Thanks for the thoughts, these are super useful! And yes, I sent that mail yesterday out with not enough context.

Thad, thanks, LCID looks indeed very interesting! That could provide a source of numbers to draw from. But looking into it in detail, it also looks like "we took the English language names, and in that order assigned numbers, until we finished the first batch, and then added more batches chronologically". So at least there's precedent for doing that.

Lucas, I was also thinking about QIDs. But besides the point that David raised, or rather in addition to them, there's also the point that Wikidata should be the 'pure representation' of what a language is - whereas the objects in Wikifunctions representing languages should malleable to exactly what we need and want them to be, irrelevant of their independent ontological status in the world (I hope that makes sense?). In Wikifunctions we decide what a language is, and their fallbacks, etc., based on product needs. In Wikidata on the other side we decide what is a language and what is not based on what relevant sources are stating. These hopefully overlap, and ideally are equivalent, but in reality I don't expect them to be and I don't want to introduce a push for edits in Wikidata to make certain features in Wikifunctions work.

Yes, we should have mappings from the relevant ZIDs to QIDs, and/or the other way around, but that's why I think they shouldn't be the same.

Charles, regarding your point, yes, we should be compatible and map to external standards as much as possible, but for the same reason as to regarding Wikidata, we shouldn't simply import them wholesale.

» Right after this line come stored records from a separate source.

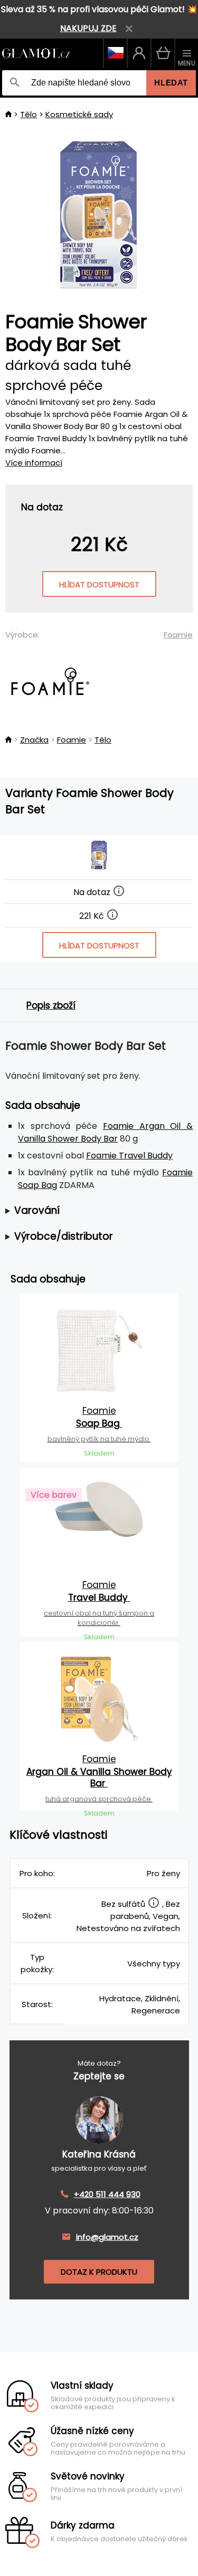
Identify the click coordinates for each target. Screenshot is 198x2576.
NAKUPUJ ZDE (88, 28)
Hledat (171, 82)
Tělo (28, 114)
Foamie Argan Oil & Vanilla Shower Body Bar (105, 1132)
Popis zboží (51, 1005)
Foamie (178, 634)
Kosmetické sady (79, 114)
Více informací (33, 462)
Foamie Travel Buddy (129, 1155)
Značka (34, 739)
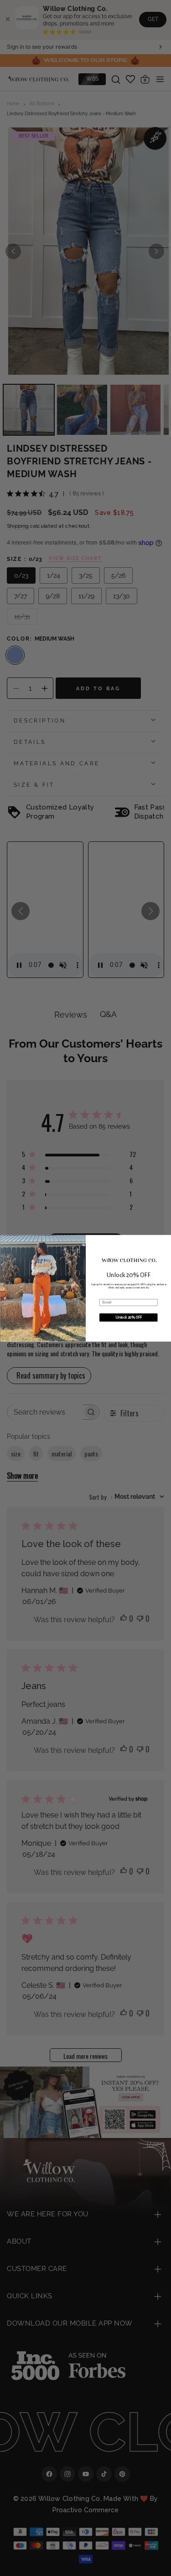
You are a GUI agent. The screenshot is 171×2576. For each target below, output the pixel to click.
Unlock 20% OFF (128, 1317)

I wrote down a few more thoughts on-wiki here:

https://meta.wikimedia.org/wiki/Abstract_Wikipedia/Representation_of_languages 






On Thu, Mar 11, 2021 at 5:44 AM Charles Matthews via Abstract-Wikipedia <abstract-wikipedia@lists.wikimedia.org> wrote:

> On 11 March 2021 at 12:24 David Abián <davidabian@wikimedia.es> wrote:
>
>
> Hi,
>
> Although we usually claim that Wikidata entities and their URIs are
> stable, I believe that, unfortunately, their stability isn't as high as
> desirable in practice, or at least the risk of deletion, merging,
> redirection, redefinition of identity due to confusion or ambiguity,
> etc. exists and materializes too often (I hope I'm not being read by
> Wikidata haters :D). This happens with all kinds of Items, and it can
> happen with minority languages as well as with something as widespread
> as, for instance, Chinese.

> On 11/03/2021 09:50, Lucas Werkmeister wrote:
> > Wouldn’t it be better to refer to them using Wikidata item IDs?

Not an area where I'm an expert. But there seem to be quite a number of standard IDs for languages, include some which are ISO, and P424 on Wikidata which is "Wikimedia language code".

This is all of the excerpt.